The examples are numerous. The United States sought to overthrow Chile’s socialist president Salvador Allende in the 1970s, a move that eventually led to the brutal 27-year rule of Augusto Pinochet. It used a humanitarian-aid program in Nicaragua in the 1980s to hide $27 million in weapons for right-wing groups fighting a leftist government, fueling a civil war (a scandal that involved Elliott Abrams, who is now Donald Trump’s special envoy for Venezuela). And in 1989, the U.S. left hundreds of civilians dead in Panama when American forces invaded to overthrow the country’s de facto leader, Manuel Noriega.

Since Panama, though, the United States hasn’t intervened on the ground against a sitting Latin American government. In some respects, the world’s most powerful country showing up at Venezuela’s border with truckloads of food and medicine is much better than what it has done in the past.

“This move is really showing us the evolution of American intervention in Latin America,” Alan McPherson, a history professor at Temple University in Philadelphia and the author of A Short History of U.S. Interventions in Latin America and the Caribbean, told me.

For Ana Teresa Castillo, who runs an organization called Asociación Deredez that has for years helped hungry people at the Venezuela-Colombia border, the latest U.S. effort seems like a dangerous stunt. She told me that she was saddened to see so much food locked away in a warehouse, and worried that little would make it to the needy.

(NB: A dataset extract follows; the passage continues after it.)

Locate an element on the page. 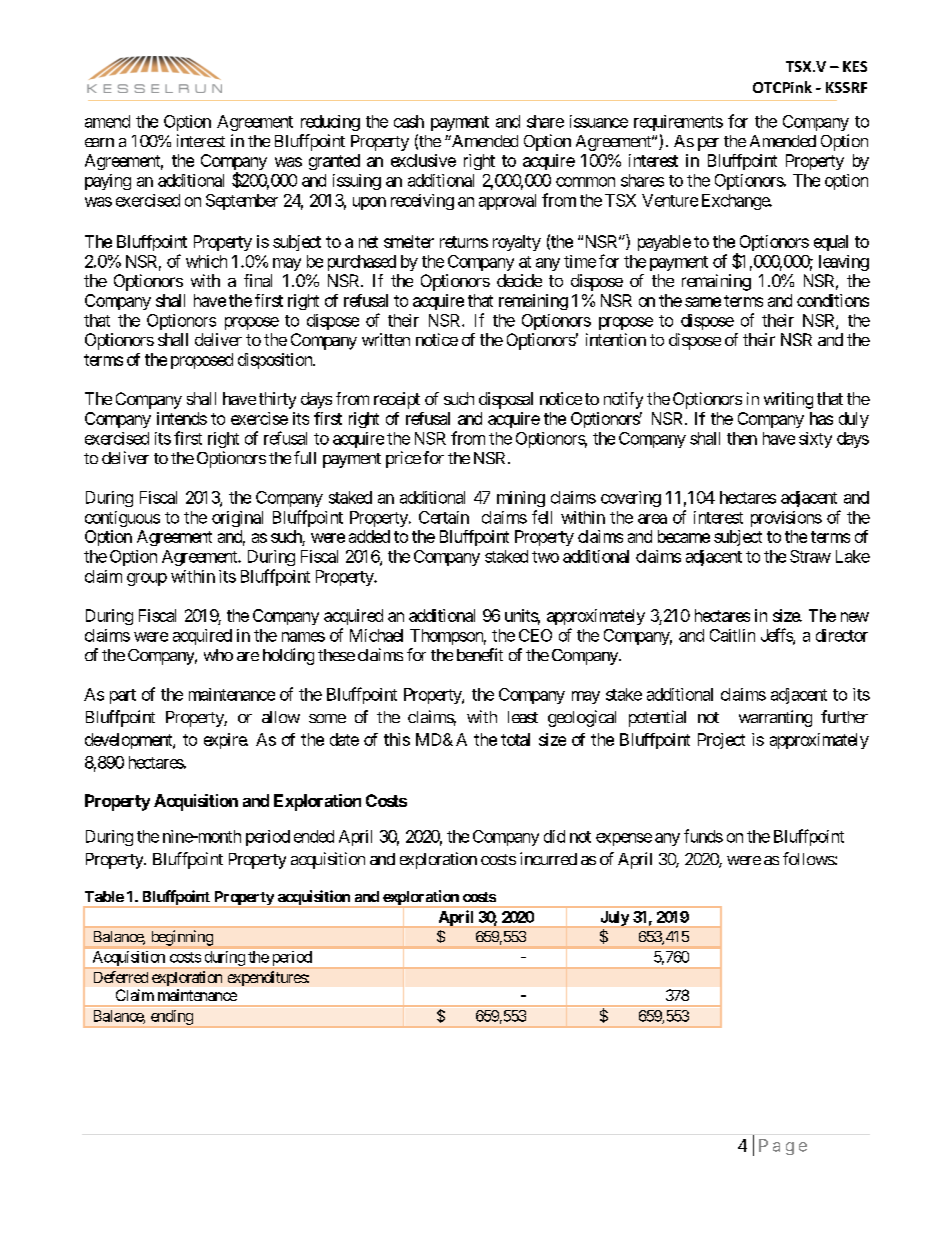  Caitlin is located at coordinates (732, 635).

Having lived a life plagued by violence—a Colombian guerilla group took over her home and killed her husband 20 years ago, so she fled to Venezuela, where soldiers violently evicted her and thousands of other Colombians from the border area in 2015—she worries that Washington’s moves are a prelude to more conflict.

“What we hope is that this doesn’t become a second Syria, especially with that crazy guy in charge in Venezuela,” she told me over lunch in her home. “Who is going to suffer? The civilians. The poor. Us here.”